▸ Task to carry out:
The number of lines containing the word "sidebar" is all you should give; count them in the records below.
** Opening Data to use block **
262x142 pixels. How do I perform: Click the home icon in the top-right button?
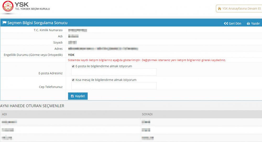tap(219, 9)
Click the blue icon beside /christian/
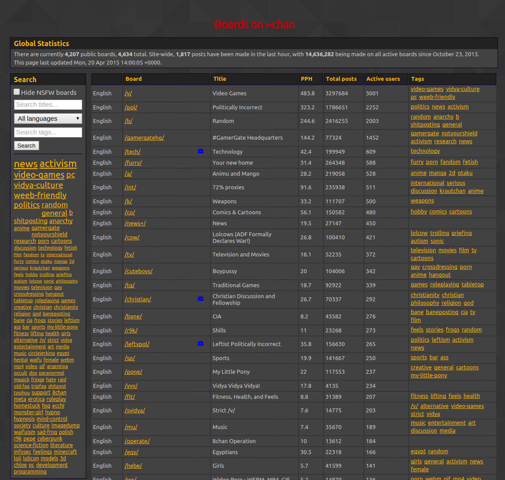 click(x=201, y=298)
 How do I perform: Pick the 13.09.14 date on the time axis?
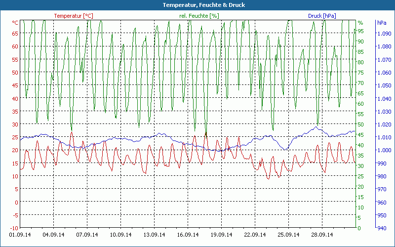point(154,235)
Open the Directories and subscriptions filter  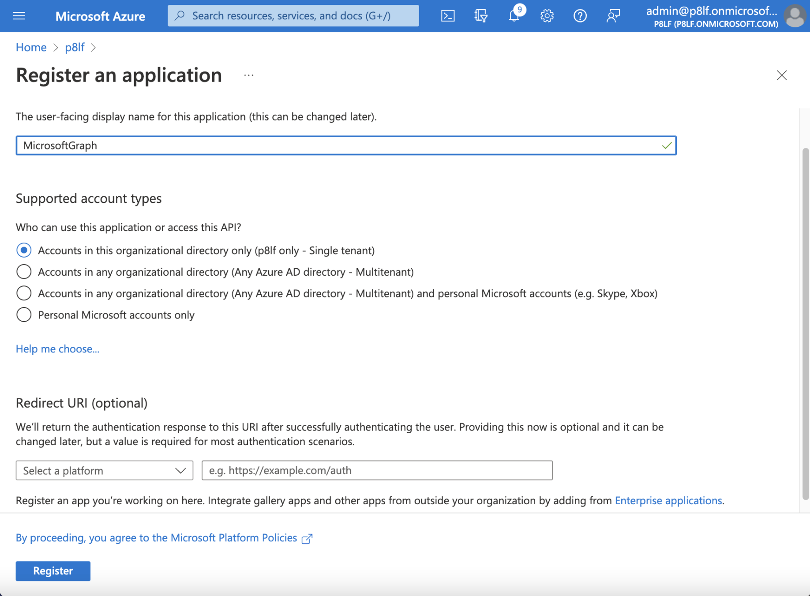481,16
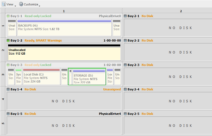212x136 pixels.
Task: Select the STORAGE (D:) partition
Action: point(89,77)
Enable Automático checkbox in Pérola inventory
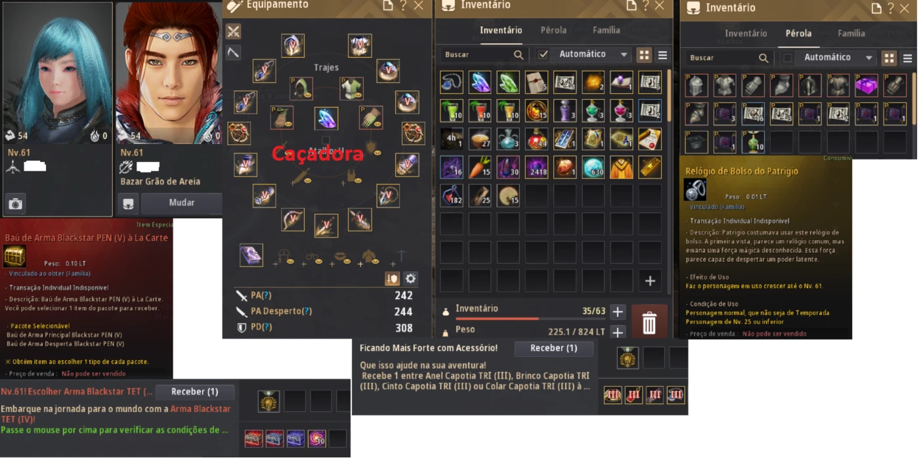 [x=788, y=58]
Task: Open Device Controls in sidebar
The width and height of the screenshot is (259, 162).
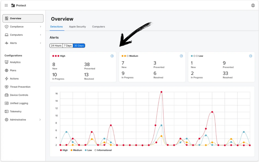Action: tap(19, 95)
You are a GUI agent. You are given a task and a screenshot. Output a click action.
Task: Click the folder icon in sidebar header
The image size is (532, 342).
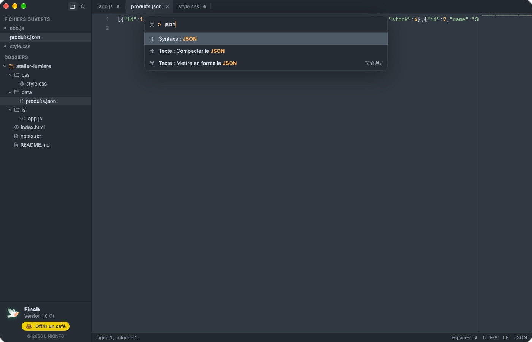click(73, 6)
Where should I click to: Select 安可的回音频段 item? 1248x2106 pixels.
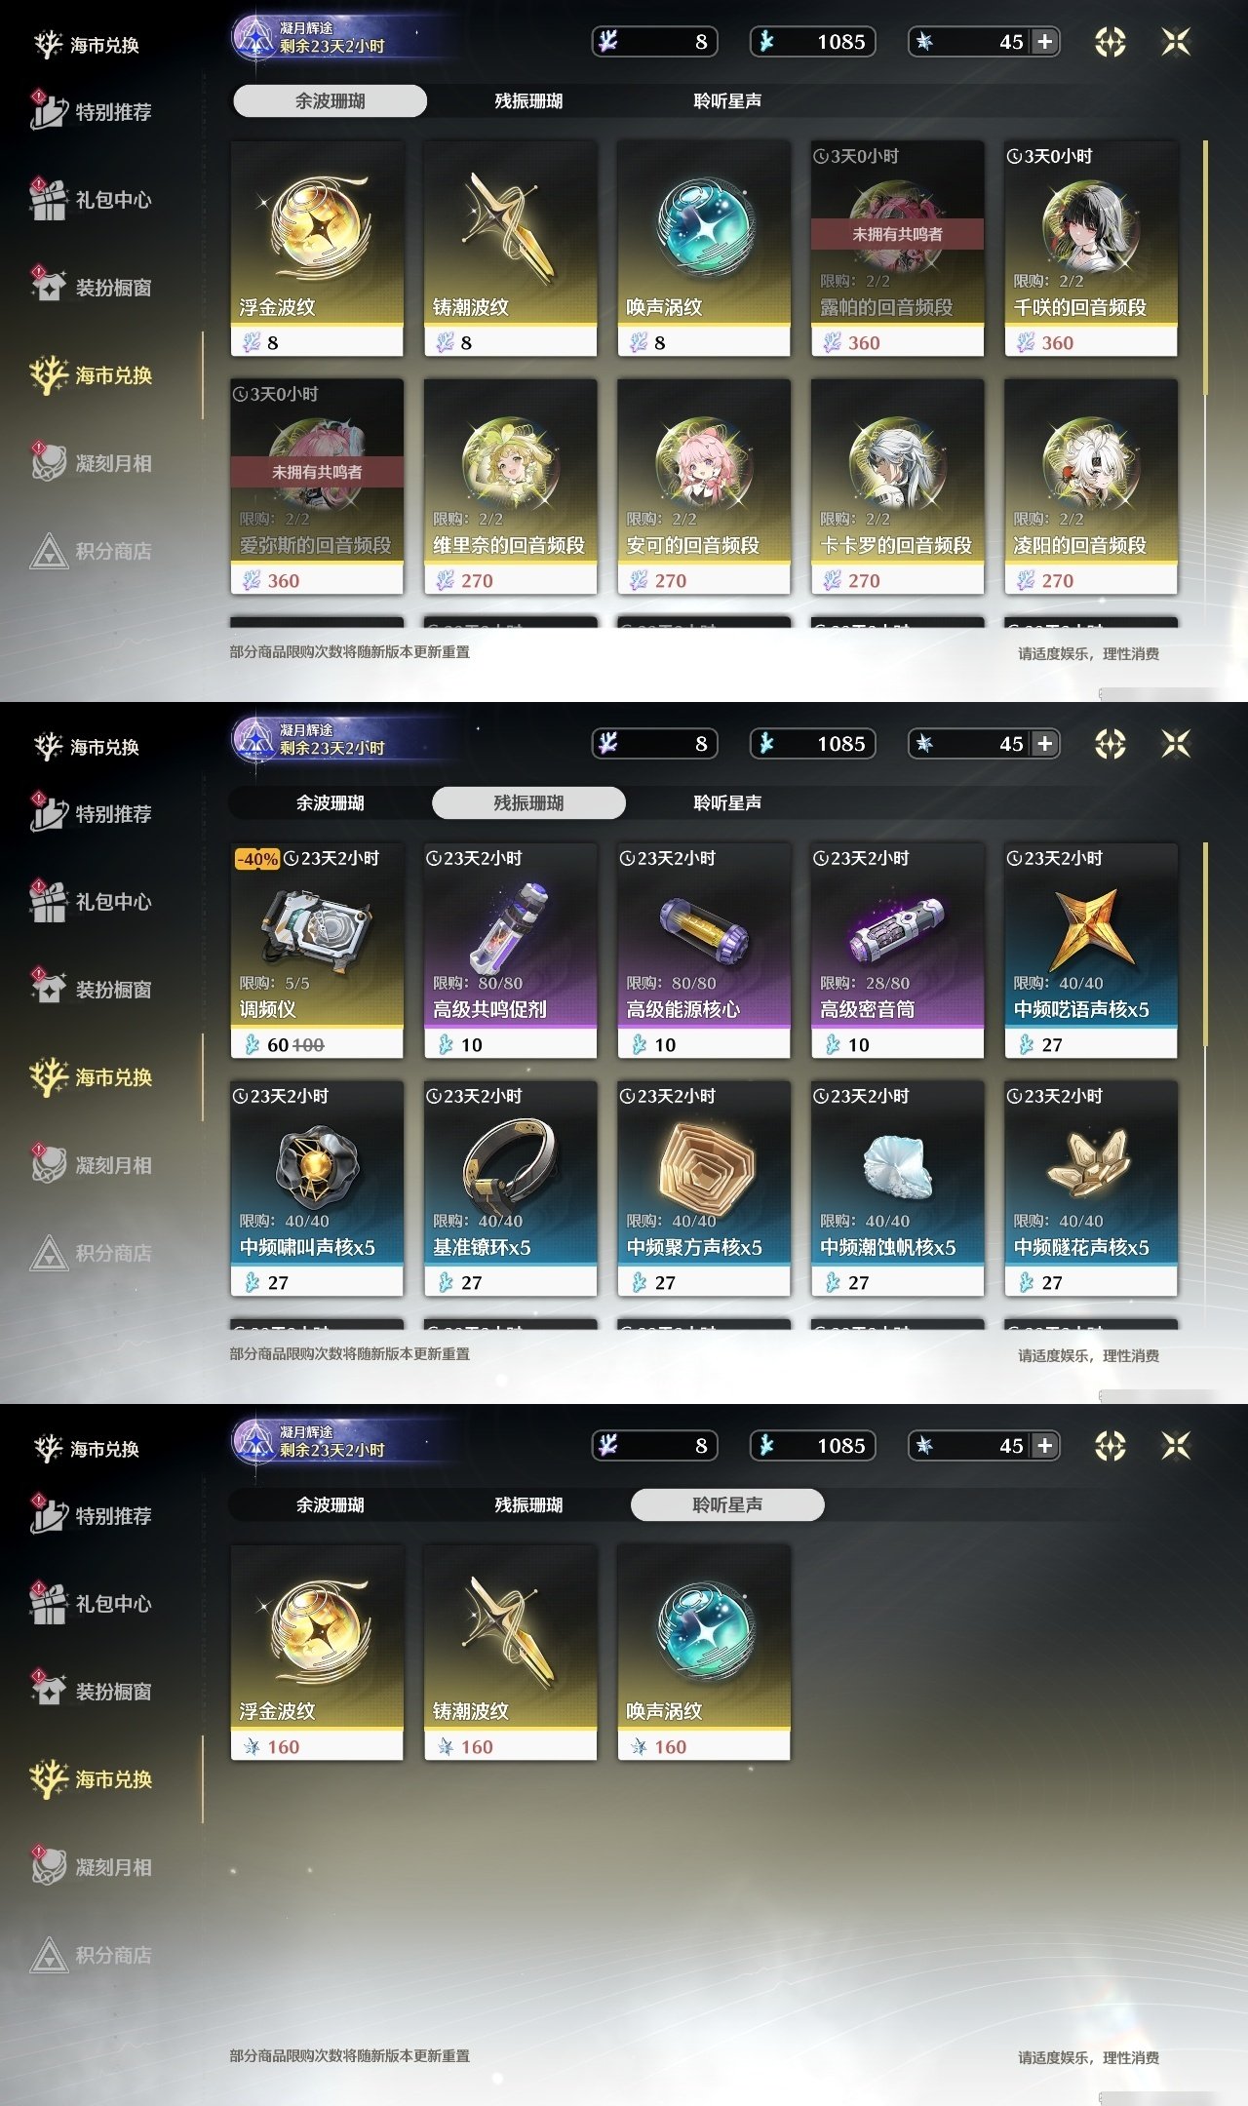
** Closing Data to use block **
▸ Answer for the task:
2